In May, tensions in the East Sea gave rise to riotous protests of workers in Binh Duong and Dong Nai provinces, which disrupted production of FDI companies. As a result, May export turnover was a little lower than that of April, especially in manufactured goods.
Exports to China soar 23.7 percent
Shipments to China were not much affected by political tensions between the two countries.
From January to May, import and export turnover of domestic businesses expanded considerably. They saw export growth of 11.9 percent and import growth of 7.2 percent year on year in the reporting duration.
Vietnam’s exports to the United States soared 22.6 percent year on year and accounted for 18.4 percent of the country’s earnings. Shipments to the European Union increased 14 percent and accounted for 18.4 percent of the total. The ASEAN market saw a slight decline in exports from Vietnam, but still made up 12.8 percent of Vietnam’s export earnings. Shipments to Japan increased 12.6 percent and contributed 10.2 percent to Vietnam’s total earnings.
Falling prices caused the export turnover of agricultural products to fall by US$216 million, but boosted earnings from fuels and minerals by US$212 million.
Export revenue of agricultural, forest and aquatic products climbed 12.7 percent year on year thanks to well performing seafood, coffee, pepper, fruits and vegetables.
Manufactured products continued to be the largest contributor to export turnover. Shipments of these items leaped 17.6 percent from a year earlier and generated 72.4 percent of total export takings of Vietnam. Meanwhile, fuels and minerals shrank 3.5 percent.
The foreign-invested sector maintained high growth rate and contributed most to the country’s export incomes. The country saw an increase of US$7.8 billion in export revenue and this sector contributed US$5.7 billion (excluding crude oil), or 73 percent. Big, fast-growing exports were mainly manufactured by the FDI sector. Foreign-led firms earned 99 percent of phone and parts exports, 98 percent of computers and electronic devices, 77.7 percent of footwear, 60.4 percent of garment and textile, and 99 percent of cameras.
Imports effectively controlled
Imports by FDI enterprises rose 11.4 percent in the first five months of 2014, higher than the country’s average of 9.6 percent, because their inputs relied on foreign suppliers. The spending on imports increased US$4.97 billion from a year earlier in the reporting period, of which FDI firms contributed US$3.34 billion. Key imported items by FDI firms include phones and parts (accounting for 86.5 percent of the nation’s spending on the items), computers and electronic products (92 percent); fabric (61.3 percent), materials for apparels, leather and footwear (69.4 percent).
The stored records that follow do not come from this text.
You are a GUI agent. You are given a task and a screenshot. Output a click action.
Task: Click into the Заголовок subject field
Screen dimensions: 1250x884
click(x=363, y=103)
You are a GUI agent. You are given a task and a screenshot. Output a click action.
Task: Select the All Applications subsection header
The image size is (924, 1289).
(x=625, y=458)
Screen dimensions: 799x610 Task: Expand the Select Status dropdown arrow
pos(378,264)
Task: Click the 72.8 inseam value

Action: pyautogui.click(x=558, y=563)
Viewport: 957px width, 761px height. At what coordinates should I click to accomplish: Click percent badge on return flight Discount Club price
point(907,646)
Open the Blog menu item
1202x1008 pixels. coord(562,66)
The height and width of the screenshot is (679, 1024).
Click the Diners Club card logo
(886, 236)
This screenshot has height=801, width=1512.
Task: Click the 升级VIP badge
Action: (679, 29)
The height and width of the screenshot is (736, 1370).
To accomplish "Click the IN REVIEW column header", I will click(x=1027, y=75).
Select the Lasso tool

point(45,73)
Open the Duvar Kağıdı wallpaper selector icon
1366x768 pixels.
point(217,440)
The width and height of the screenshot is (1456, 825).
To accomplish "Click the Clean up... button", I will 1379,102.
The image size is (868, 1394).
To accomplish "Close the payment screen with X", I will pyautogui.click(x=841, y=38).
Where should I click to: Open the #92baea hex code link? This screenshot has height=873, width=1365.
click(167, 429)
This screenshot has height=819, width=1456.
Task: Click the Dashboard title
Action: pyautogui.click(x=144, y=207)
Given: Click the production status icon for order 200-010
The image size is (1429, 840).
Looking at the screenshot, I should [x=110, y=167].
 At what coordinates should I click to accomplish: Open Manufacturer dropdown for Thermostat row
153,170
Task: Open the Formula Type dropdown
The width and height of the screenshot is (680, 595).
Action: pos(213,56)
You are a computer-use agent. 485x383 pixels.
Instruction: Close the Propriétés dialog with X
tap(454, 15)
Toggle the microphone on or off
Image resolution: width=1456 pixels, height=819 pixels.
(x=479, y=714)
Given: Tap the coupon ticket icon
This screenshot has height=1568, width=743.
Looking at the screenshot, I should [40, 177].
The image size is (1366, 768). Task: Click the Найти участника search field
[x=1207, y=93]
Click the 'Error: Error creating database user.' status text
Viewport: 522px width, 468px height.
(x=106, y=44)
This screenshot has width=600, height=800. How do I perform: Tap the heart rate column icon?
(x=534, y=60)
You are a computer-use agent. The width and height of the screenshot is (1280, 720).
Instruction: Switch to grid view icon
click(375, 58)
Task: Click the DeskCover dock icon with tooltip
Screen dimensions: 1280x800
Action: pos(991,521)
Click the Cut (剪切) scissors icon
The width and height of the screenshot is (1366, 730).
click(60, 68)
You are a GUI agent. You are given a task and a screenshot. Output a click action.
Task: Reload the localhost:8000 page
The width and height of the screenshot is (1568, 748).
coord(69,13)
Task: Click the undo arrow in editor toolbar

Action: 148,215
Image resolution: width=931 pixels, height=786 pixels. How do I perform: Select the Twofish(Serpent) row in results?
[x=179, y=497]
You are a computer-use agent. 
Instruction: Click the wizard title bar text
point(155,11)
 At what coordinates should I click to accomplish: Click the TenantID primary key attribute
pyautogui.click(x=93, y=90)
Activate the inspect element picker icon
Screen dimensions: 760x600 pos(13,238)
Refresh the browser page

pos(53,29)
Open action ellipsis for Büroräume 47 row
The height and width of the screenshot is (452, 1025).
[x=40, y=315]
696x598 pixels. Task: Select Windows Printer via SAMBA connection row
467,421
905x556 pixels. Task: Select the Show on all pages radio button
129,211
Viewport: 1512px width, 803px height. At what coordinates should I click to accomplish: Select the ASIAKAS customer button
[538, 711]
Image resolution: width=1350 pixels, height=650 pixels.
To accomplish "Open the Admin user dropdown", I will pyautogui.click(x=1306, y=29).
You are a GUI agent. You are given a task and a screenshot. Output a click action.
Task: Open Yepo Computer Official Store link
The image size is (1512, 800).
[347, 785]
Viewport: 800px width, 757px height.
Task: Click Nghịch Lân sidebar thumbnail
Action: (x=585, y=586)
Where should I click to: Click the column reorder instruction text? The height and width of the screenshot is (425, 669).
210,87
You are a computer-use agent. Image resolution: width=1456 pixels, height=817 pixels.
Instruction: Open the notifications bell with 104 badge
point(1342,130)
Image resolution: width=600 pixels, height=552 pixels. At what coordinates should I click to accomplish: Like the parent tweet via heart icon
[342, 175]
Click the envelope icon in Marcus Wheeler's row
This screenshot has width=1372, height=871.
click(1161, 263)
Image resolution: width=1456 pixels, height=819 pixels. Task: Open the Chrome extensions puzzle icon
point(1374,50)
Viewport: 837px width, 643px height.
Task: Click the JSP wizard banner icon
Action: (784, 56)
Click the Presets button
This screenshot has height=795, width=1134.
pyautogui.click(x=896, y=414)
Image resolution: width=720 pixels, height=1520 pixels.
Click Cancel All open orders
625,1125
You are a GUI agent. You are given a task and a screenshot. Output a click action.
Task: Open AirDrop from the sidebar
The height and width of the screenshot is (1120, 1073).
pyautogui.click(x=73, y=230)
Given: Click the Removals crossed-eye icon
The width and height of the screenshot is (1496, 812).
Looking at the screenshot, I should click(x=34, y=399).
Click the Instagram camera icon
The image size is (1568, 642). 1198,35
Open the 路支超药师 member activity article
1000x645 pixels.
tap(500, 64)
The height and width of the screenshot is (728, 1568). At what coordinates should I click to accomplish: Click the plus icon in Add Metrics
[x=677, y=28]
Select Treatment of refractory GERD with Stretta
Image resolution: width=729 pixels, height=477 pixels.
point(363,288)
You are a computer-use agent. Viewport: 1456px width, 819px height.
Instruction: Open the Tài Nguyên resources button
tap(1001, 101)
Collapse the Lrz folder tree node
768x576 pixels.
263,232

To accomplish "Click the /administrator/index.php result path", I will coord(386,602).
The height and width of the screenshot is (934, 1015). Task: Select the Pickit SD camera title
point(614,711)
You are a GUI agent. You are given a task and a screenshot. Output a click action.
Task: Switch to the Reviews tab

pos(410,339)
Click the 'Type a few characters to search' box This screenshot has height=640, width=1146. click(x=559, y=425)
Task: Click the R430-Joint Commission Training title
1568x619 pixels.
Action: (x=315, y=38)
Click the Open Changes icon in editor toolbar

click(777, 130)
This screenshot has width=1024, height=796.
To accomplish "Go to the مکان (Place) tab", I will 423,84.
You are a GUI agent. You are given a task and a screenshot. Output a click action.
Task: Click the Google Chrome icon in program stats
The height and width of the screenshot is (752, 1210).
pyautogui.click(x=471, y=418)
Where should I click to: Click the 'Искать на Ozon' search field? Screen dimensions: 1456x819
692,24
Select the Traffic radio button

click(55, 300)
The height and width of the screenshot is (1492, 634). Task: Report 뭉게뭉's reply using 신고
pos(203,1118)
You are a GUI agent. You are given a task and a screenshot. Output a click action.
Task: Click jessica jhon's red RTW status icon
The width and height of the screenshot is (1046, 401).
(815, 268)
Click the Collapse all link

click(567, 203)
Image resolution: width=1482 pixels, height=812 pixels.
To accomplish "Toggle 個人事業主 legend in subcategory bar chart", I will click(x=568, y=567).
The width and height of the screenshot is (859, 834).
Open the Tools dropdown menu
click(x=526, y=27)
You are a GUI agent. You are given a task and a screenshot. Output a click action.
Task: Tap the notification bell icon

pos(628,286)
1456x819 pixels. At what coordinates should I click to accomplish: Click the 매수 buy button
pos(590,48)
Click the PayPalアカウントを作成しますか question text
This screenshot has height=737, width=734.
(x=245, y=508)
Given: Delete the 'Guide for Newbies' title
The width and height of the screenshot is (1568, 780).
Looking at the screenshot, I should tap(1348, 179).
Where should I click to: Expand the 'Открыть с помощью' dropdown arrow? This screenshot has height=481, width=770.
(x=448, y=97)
The spending of FDI firms on inputs for consumer goods production for domestic and export markets also accounted for 88.6 percent of total imports. Declining prices helped boost imports.
Vietnam effectively controlled the importation of discouraged products. However, the import turnover on mobile phones and automobiles of nine seats or fewer climbed substantially from a year ago.